What to produce. Nothing but the lines from the top of the following entries through the line with "Umetniški Aktivizem (94, 1800)" should be printed, exactly as they are.

:::

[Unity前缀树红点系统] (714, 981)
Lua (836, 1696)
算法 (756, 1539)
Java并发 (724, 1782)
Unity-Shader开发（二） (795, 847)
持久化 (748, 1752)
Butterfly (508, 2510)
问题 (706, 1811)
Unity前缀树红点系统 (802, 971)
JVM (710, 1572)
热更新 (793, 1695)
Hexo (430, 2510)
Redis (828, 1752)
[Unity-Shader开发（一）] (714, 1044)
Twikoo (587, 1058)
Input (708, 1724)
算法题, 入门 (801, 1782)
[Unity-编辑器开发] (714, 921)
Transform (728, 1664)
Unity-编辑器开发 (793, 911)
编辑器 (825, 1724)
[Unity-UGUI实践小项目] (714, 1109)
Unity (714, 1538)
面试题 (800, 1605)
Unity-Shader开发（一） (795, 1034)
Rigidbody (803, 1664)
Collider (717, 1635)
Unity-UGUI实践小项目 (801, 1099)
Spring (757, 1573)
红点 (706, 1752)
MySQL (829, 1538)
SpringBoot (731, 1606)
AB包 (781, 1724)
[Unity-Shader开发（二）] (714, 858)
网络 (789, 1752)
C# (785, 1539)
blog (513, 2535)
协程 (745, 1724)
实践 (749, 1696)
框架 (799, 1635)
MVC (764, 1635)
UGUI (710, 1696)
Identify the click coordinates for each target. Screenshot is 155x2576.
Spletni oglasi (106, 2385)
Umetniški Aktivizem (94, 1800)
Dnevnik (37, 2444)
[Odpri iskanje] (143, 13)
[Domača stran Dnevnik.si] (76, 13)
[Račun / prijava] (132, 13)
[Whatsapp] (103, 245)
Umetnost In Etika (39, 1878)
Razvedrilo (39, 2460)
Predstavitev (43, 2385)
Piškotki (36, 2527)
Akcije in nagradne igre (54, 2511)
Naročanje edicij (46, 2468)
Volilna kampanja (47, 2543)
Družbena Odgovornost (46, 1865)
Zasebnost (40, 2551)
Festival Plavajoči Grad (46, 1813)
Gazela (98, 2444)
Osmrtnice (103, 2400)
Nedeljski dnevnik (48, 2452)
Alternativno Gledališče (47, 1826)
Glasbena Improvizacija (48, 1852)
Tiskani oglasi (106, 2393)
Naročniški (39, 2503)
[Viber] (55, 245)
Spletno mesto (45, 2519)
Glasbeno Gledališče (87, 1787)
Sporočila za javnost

:::

Answer below.
[Unity前缀树红点系统] (714, 981)
Lua (836, 1696)
算法 (756, 1539)
Java并发 (724, 1782)
Unity-Shader开发（二） (795, 847)
持久化 (748, 1752)
Butterfly (508, 2510)
问题 (706, 1811)
Unity前缀树红点系统 (802, 971)
JVM (710, 1572)
热更新 (793, 1695)
Hexo (430, 2510)
Redis (828, 1752)
[Unity-Shader开发（一）] (714, 1044)
Twikoo (587, 1058)
Input (708, 1724)
算法题, 入门 (801, 1782)
[Unity-编辑器开发] (714, 921)
Transform (728, 1664)
Unity-编辑器开发 (793, 911)
编辑器 (825, 1724)
[Unity-UGUI实践小项目] (714, 1109)
Unity (714, 1538)
面试题 (800, 1605)
Unity-Shader开发（一） (795, 1034)
Rigidbody (803, 1664)
Collider (717, 1635)
Unity-UGUI实践小项目 (801, 1099)
Spring (757, 1573)
红点 (706, 1752)
MySQL (829, 1538)
SpringBoot (731, 1606)
AB包 (781, 1724)
[Unity-Shader开发（二）] (714, 858)
网络 (789, 1752)
C# (785, 1539)
blog (513, 2535)
协程 (745, 1724)
实践 (749, 1696)
框架 (799, 1635)
MVC (764, 1635)
UGUI (710, 1696)
Identify the click coordinates for each target. Screenshot is 155x2576.
Spletni oglasi (106, 2385)
Umetniški Aktivizem (94, 1800)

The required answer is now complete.